Ottobre 27th, 2025 Riccardo Fucile

IL CONDUTTORE DI REPORT APRE LA PRIMA PUNTATA CON UN DURO ATTACCO ALL’AUTORITA’ DOPO LA MULTA DA 150.000 EURO… GHIGLIA: “SONO ANDATO ALLA SEDE DI FDI PER INCONTRARE BOCCHINO, HO SOLO INCROCIATO ARIANNA MELONI”… LE OPPOSIZIONI: “E’ INAUDITO CHE MEMBRI DI UNA ISTITUZIONE CHE DOVREBBE ESSERE SUPER PARTES VADANO A RAPPORTO IN UNA SEDE DI PARTITO”

«Se è così trasparente come dice, accetti l’intervista e ci metta la faccia. Noi da parte nostra continueremo a lavorare per consegnare alle nuove generazioni un mondo migliore».

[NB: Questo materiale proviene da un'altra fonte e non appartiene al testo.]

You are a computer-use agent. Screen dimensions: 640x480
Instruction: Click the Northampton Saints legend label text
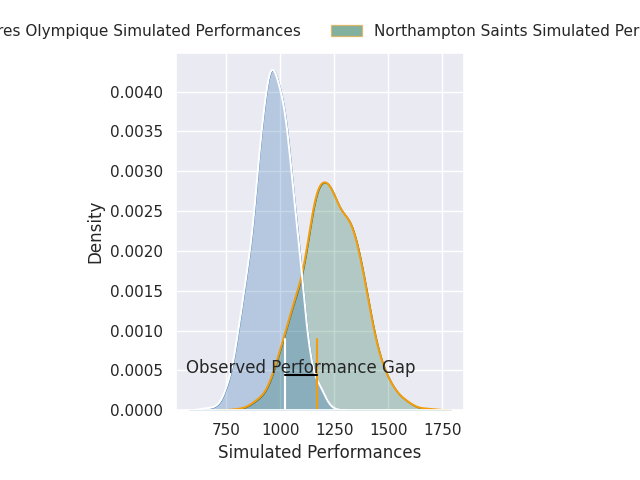[x=505, y=31]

Così Sigfrido Ranucci ha aperto la prima puntata della nuova stagione di Report, lanciando un affondo diretto contro Agostino Ghiglia, componente del Garante per la Privacy. Il conduttore di Rai3 ha mostrato un filmato – già anticipato nel pomeriggio – in cui si vede lo stesso Ghiglia entrare nella sede di Fratelli d’Italia in via della Scrofa, il 22 ottobre, un giorno prima della multa da 150mila euro inflitta al programma per la messa in onda dell’audio tra l’ex ministro Gennaro Sangiuliano e la moglie Federica Corsini sul cosiddetto “caso Boccia”.
La ricostruzione della vicenda secondo Ranucci
Ranucci ha ricostruito la vicenda davanti alle telecamere: «Il Garante ci ha mollato una sanzione da 150mila euro per aver trasmesso l’audio tra l’ex ministro Sangiuliano e la moglie, in cui lei chiedeva di sospendere il contratto con la consulente Maria Rosaria Boccia, altrimenti avrebbe informato personalmente il capo di gabinetto. Per noi era la prova regina del motivo per cui era stato interrotto il contratto». E ancora: «Il Garante reputa che abbiamo violato la privacy e il Codice deontologico, noi non la pensiamo così. Avevamo segnalato in Europa che qualcuno aveva armato la mano del Garante su input politici. Poi Ghiglia ha risposto che il suo ufficio si muove con trasparenza. E allora ci spieghi cosa faceva davanti alla sede di Fratelli d’Italia».
I tentativi di difendersi di Ghiglia
Nel pomeriggio Ghiglia aveva tentato di dare una spiegazione al video che lo vedeva entrare nella sede di FdI: «Mi sono recato in via della Scrofa per incontrare il direttore del Secolo d’Italia, Italo Bocchino, in merito alla presentazione dei nostri libri. Ho incrociato Arianna Meloni, ci siamo salutati e scambiati due convenevoli».
“È inaudito che, poche ore prima dell’avvio dell’esposto del Garante della Privacy contro Ranucci, – scrivono i parlamentari del Pd in Viglianza Rai – alcuni componenti di un’istituzione che dovrebbe garantire terzietà e indipendenza siano stati visti entrare nella sede del partito di Giorgia Meloni”.